As a special device for immobilising limbs, The Chemnitz Textile Research Institute in Saxony (Sächsisches Textilforschungsinstitut Chemnitz -STFI) has developed a new kind of cooling sleeve. With controlled cooling, it accelerates the reduction of swellings in, for example, the elbow or the ankle, lessens the pain and can shorten the amount of time a patient must remain immobile. The cooling elements are formed with automatically controllable cooling tubes integrated in the
high-elasticity sleeve, which fits snugly to the patient’s body. This innovation is fitted under the plaster cast. Major areas of application are accident surgery as well as sports injuries and veterinary medicine.
A very promising area is being opened up by the development of a therapeutic electrical stimulus corset at the Textile Research Institute in Saxony (STFI). The one-piece body sock works rather like a lumbar bandage with appropriately designed, integrated textile surface electrodes which can directly transmit therapeutic electric shocks / signals to various treatment zones. The functions of this stimulant ‘body suit’ can be regulated individually according to the treatment objectives – in rehabilitation (e.g. orthopaedics, heart insufficiencies) in medical prevention (body training, hypertension) as well as in the field of wellness / fitness. Other medical applications such as ECG, pulse measurement etc. can be achieved with only minimal modifications.

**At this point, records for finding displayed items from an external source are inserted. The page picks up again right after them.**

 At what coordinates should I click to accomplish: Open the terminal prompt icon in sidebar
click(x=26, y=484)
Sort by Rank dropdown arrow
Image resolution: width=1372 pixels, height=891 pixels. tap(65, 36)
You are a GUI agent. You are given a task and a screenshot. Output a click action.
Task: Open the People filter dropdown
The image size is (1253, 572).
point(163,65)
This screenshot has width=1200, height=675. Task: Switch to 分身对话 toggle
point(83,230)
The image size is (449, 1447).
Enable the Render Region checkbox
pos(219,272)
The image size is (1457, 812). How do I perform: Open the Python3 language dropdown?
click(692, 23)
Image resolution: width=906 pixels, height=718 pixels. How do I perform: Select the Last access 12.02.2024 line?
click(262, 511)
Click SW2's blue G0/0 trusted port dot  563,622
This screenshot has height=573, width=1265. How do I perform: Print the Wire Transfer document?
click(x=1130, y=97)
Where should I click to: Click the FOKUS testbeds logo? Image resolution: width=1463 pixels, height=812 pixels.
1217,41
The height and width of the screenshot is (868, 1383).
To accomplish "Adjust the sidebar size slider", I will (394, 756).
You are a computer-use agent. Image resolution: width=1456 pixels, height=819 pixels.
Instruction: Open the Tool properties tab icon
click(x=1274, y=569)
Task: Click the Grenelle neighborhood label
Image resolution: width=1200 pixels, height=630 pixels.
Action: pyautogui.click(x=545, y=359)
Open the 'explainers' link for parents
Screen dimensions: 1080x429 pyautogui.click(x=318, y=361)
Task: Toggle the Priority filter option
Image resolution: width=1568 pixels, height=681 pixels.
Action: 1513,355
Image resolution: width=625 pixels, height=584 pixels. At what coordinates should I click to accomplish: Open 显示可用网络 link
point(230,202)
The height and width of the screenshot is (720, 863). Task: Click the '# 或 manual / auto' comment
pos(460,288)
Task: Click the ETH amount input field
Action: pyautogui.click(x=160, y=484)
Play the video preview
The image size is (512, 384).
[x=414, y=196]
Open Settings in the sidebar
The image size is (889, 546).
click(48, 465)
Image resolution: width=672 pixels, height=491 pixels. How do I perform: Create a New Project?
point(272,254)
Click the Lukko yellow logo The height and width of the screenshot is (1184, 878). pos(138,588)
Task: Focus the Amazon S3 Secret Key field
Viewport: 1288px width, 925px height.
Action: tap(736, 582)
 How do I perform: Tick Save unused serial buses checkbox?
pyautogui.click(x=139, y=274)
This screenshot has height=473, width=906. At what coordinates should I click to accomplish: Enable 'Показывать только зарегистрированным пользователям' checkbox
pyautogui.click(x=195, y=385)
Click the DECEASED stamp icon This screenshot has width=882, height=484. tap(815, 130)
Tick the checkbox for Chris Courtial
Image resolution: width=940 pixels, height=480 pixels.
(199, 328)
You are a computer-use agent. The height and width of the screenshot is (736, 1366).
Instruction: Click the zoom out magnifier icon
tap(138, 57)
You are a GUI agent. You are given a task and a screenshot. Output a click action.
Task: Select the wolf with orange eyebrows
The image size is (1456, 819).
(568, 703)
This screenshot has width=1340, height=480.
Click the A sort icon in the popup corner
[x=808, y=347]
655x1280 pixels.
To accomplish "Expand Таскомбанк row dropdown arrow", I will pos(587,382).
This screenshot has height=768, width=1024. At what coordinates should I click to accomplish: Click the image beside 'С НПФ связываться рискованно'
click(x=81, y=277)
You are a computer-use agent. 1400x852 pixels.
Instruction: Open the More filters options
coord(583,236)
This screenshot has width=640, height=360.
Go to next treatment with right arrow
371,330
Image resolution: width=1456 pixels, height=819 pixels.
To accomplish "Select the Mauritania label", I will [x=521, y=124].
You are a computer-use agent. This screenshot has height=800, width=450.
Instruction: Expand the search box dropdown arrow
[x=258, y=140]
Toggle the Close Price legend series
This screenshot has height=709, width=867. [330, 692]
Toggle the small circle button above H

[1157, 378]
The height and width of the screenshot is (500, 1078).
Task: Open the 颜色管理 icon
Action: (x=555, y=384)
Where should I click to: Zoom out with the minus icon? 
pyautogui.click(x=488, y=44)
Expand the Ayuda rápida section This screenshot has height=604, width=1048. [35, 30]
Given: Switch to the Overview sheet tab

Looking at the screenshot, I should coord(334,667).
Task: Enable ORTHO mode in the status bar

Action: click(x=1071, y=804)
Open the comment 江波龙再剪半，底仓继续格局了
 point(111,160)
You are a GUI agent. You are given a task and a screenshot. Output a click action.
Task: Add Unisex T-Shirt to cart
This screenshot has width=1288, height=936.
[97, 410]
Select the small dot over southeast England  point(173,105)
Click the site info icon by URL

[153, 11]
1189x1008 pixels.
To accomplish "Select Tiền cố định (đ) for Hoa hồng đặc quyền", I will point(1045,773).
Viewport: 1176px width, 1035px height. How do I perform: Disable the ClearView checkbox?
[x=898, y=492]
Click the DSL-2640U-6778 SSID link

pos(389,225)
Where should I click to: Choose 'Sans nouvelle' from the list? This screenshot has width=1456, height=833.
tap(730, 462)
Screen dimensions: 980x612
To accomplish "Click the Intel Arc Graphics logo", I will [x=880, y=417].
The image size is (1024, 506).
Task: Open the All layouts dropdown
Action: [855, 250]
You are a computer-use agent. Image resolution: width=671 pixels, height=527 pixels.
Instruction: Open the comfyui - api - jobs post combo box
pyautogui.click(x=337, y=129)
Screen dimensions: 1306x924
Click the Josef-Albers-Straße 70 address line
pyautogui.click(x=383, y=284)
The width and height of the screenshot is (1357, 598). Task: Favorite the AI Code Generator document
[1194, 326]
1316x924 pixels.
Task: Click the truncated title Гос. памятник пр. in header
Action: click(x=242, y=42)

Given the frequently time-consuming clinical studies and medical authorisations that are required, it is in the nature of the game that today’s research on medical textiles will inevitably target the needs and markets of the next decade. So it is no surprise to learn that Professor Stefan Jockenhövel of the Institute of Textile Technology at Aachen University (RWTH) sees the current Pulmo Stent Project as something which will not find application in clinical situations until the next decade. The textile stent device, which has been developed under the aegis of an EU project by experts from several countries, is intended to be a transplant for lung cancer patients. Because the stent is colonized by the patient’s own cells and thus has its own self-cleansing mechanism, it should be able to hold the bronchial tubes open longer than traditional stents. In this way, say the scientists, the narrowing of the airways should be able to be kept at bay as long as the re-growth of tumours can.